Notícia
Os julgadores da 1ª Câmara Especial do Tribunal de Justiça de Rondônia confirmaram a decisão do juízo de 1ª grau que negou ao Estado de Rondônia a penhora de 10% sobre aposentadoria de um homem idoso, que recebe o equivalente a um salário mínimo. Renda insuficiente para cobrir as necessidades básicas de subsistência do aposentado.
A solicitação desse bloqueio deve-se a uma execução fiscal contra uma empresa na qual figura o nome do aposentado. Porém, para o relator, desembargador Daniel Lagos, “a percepção de um salário-mínimo como aposentadoria é insuficiente para justificar a penhora, ainda que parcial, salvo comprovação (pelo Estado) de outras fontes de renda ou circunstâncias excepcionais que afastem a proteção legal”, o que não foi comprovado.

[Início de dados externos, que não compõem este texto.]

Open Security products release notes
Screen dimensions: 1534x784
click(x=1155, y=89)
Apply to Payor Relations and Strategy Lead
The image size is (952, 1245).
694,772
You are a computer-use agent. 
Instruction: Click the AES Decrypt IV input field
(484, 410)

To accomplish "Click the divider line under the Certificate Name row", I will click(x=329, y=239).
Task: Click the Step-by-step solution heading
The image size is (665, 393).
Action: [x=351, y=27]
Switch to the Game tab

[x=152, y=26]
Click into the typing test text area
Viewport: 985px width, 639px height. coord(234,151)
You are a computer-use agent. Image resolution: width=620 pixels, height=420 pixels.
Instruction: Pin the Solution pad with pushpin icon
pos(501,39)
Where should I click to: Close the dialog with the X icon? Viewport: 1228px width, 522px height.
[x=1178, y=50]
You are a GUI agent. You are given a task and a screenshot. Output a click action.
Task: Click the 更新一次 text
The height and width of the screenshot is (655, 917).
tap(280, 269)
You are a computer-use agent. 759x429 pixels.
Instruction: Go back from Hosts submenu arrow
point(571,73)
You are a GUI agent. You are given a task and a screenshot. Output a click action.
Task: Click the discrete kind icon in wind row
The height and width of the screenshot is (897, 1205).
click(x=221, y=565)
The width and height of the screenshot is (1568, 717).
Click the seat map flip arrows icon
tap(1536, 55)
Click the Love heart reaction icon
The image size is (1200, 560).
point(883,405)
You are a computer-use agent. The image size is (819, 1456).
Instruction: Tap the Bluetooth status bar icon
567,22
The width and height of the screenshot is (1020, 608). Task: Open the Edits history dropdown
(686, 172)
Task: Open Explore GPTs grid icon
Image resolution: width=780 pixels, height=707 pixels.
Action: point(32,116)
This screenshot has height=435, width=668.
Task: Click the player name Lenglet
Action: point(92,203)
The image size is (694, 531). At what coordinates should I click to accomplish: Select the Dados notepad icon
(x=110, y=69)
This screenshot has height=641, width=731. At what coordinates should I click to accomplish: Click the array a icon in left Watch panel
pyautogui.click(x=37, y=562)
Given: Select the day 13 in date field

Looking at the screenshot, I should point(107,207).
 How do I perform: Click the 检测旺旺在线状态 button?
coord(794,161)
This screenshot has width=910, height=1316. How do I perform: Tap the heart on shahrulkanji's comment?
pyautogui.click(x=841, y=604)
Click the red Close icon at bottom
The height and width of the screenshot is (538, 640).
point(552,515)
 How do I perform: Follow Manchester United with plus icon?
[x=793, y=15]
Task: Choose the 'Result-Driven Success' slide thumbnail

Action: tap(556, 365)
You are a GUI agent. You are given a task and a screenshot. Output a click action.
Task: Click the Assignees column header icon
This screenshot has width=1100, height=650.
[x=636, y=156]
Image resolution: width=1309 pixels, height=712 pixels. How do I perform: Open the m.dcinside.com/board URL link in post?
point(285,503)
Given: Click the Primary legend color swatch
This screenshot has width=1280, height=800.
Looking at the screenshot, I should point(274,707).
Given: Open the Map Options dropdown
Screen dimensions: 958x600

Ainda segundo o voto, o aposentado, com 61 de idade, não tem outra fonte de renda, pois qualquer percentual penhorado de seus proventos comprometeria o seu sustento e, consequentemente, violaria o princípio constitucional da dignidade humana. E no caso, tanto o Tribunal de Justiça de Rondônia quanto o Superior Tribunal de Justiça têm posicionamento de que a penhora pode até ser feita desde que não comprometa o sustento do devedor, não sendo o caso.